LYD – the Danish word for sound. How do you like yours? Neutral and/or enjoyable? All other things being equal, Dynaudio’s hifi division aims squarely for the latter, the pro division, presenting their latest LYD series at Superbooth ’17, the former. So says the Denmark-based VP of Sales Rune Holst Jacobsen.

However, if no two loudspeaker models sound the same, all other things being equal, only one can be dead set neutral (assuming we know where neutral lies). Everything else falls in behind with its own take on the truth. Consumers simply select which story they prefer.

Dynaudio’s Pro series reflects the loudspeaker spirit of this modular synthesizer trade fair: active and active only. Musicians and mastering engineers don’t feel the itch to switch up the amplifier that drives (passive) loudspeakers. They prefer the optimised performance imposed by an active crossover and one amplifier per driver, tailored to its impedance plot.

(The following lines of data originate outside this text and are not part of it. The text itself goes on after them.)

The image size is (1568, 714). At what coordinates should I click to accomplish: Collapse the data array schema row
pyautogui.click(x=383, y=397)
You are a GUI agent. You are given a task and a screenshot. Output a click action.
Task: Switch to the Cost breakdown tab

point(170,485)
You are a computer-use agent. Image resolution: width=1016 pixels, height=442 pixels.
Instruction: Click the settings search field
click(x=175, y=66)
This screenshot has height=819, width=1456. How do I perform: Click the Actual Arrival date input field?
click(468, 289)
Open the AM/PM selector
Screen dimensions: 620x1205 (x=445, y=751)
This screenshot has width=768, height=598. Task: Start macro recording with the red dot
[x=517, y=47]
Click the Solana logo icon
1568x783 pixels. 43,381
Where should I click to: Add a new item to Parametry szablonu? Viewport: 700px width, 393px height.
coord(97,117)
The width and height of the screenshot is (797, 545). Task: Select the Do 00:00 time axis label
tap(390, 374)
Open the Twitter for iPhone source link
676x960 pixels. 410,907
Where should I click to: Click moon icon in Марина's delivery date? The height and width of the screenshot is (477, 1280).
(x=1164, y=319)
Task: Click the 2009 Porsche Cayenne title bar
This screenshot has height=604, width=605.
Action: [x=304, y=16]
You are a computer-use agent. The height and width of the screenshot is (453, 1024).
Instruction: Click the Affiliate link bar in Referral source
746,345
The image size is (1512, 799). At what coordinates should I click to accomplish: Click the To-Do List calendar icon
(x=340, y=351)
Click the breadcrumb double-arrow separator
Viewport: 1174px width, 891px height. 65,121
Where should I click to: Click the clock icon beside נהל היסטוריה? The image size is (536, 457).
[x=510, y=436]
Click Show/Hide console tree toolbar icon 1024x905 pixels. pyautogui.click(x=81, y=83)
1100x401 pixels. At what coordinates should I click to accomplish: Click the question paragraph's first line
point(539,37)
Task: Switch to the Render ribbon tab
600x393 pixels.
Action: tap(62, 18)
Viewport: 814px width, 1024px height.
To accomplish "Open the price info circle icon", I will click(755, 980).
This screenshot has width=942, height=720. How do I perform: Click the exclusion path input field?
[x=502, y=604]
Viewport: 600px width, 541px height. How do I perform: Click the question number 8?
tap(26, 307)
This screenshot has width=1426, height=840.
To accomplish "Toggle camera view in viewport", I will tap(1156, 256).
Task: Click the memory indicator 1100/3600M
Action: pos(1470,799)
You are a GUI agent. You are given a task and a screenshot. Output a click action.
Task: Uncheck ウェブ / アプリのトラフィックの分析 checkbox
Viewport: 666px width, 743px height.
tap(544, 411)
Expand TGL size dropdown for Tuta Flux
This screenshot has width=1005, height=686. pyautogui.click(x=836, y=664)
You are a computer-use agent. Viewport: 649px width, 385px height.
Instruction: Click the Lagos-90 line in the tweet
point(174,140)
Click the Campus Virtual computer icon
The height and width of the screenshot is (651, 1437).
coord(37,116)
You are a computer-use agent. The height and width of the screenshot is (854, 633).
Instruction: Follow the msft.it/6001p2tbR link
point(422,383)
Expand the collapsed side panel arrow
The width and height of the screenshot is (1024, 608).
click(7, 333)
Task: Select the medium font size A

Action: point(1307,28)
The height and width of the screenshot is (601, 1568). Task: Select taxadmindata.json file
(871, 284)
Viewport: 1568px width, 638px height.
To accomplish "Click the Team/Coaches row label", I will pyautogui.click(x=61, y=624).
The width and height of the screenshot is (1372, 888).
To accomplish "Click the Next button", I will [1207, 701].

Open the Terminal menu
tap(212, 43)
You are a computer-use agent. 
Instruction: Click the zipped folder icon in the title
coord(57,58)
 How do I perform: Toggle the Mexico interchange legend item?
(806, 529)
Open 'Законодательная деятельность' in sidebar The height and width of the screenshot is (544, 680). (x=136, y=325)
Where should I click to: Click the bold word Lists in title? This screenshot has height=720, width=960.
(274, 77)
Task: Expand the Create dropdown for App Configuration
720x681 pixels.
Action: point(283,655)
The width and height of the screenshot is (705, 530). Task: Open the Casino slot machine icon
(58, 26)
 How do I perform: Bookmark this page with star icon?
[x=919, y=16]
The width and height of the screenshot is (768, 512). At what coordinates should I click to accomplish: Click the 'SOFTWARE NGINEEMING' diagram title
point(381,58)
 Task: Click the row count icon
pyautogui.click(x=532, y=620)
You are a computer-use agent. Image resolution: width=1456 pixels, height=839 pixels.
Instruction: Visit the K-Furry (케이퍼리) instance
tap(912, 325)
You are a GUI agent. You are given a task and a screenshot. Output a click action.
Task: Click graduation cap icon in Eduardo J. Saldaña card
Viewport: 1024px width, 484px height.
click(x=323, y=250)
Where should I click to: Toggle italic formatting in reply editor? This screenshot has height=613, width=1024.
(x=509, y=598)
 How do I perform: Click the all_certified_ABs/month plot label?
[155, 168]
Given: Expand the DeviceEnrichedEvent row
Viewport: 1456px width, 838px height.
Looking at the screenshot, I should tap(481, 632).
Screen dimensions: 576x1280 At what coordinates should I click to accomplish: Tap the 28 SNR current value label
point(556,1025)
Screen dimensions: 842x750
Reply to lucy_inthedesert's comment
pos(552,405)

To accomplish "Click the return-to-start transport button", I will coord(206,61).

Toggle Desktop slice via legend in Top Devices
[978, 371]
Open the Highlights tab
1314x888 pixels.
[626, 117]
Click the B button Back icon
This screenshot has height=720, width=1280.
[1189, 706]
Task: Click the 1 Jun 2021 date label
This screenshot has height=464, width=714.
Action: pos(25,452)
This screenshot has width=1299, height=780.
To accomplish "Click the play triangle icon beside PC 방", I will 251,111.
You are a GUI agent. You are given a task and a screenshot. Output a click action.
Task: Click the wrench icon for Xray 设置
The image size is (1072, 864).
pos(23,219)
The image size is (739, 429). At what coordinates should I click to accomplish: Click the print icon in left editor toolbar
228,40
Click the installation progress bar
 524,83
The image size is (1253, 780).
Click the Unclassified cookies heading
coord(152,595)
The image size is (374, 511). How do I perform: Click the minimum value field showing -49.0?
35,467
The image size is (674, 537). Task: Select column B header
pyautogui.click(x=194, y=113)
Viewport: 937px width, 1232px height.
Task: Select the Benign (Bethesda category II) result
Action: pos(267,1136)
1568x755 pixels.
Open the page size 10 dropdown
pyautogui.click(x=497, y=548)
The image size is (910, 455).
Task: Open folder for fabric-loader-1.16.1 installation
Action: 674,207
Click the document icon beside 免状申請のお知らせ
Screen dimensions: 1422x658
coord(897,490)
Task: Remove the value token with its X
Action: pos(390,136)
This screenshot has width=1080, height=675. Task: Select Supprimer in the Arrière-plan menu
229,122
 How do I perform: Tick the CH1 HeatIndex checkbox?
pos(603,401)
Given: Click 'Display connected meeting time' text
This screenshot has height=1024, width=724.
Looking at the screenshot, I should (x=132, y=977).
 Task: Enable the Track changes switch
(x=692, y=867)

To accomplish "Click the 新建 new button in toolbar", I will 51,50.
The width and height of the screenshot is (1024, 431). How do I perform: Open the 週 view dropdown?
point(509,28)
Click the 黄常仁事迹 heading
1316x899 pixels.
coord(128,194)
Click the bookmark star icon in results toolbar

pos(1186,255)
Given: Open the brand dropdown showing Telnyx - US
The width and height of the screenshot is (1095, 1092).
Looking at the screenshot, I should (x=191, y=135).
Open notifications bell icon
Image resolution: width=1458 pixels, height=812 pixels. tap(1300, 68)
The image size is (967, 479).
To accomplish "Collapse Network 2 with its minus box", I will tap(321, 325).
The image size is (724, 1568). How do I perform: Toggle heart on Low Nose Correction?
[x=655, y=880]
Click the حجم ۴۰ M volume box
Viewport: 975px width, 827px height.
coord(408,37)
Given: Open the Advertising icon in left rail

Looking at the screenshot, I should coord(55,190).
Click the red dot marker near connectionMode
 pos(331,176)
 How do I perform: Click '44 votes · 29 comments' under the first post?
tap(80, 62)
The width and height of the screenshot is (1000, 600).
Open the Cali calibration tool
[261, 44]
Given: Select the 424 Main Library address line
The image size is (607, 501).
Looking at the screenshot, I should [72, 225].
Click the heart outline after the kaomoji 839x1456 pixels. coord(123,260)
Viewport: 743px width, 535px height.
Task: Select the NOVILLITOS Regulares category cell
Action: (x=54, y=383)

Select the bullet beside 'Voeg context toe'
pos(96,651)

For Dynaudio’s LYD, user tweak-ability comes via DSP. Each loudspeaker’s tonal balance is fully adjustable according to the host room’s acoustic make-up – treble roll off and bass output – and the loudspeaker’s proximity to room boundaries. Neutrality makes way for (gasp) subjective preferences but without the phase errors introduced by (some) analogue EQ systems.

And if you think the instant digitisation of each speaker’s analogue input (XLR or RCA) renders upstream DAC differences invisible, by all means stick with your laptop’s 3.5mm headphone socket. Those already tuned in to the pragmatism of the ADC-DAC process can bring their higher end D/A converters to the table and still reap their sonic benefits.

Where pro-aimed loudspeakers consistently ace their hifi brethren is on value quotient. Dynaudio’s Pro division is no exception: the LYD 5 sell for €999/pair – that’s cheaper than a pair of the hifi division’s Xeo 2 (!) –  the LYD 7 for €1198/pair, the LYD 8 for €1398/pair.

The all-new 3-way LYD 48 will sell for €2198/pair and like every Dynaudio loudspeaker, each pair of LYD, drivers included, are designed and hand-made in Skanderborg, Denmark.

Jacobsen is joined at Superbooth ’17 Berlin by local (German) Dynaudio product specialist Jan Kretschmer. Kretschmer kicks off this video walkthrough. Viewers should pay attention to the man’s comments on distances between loudspeaker plane and the listening position.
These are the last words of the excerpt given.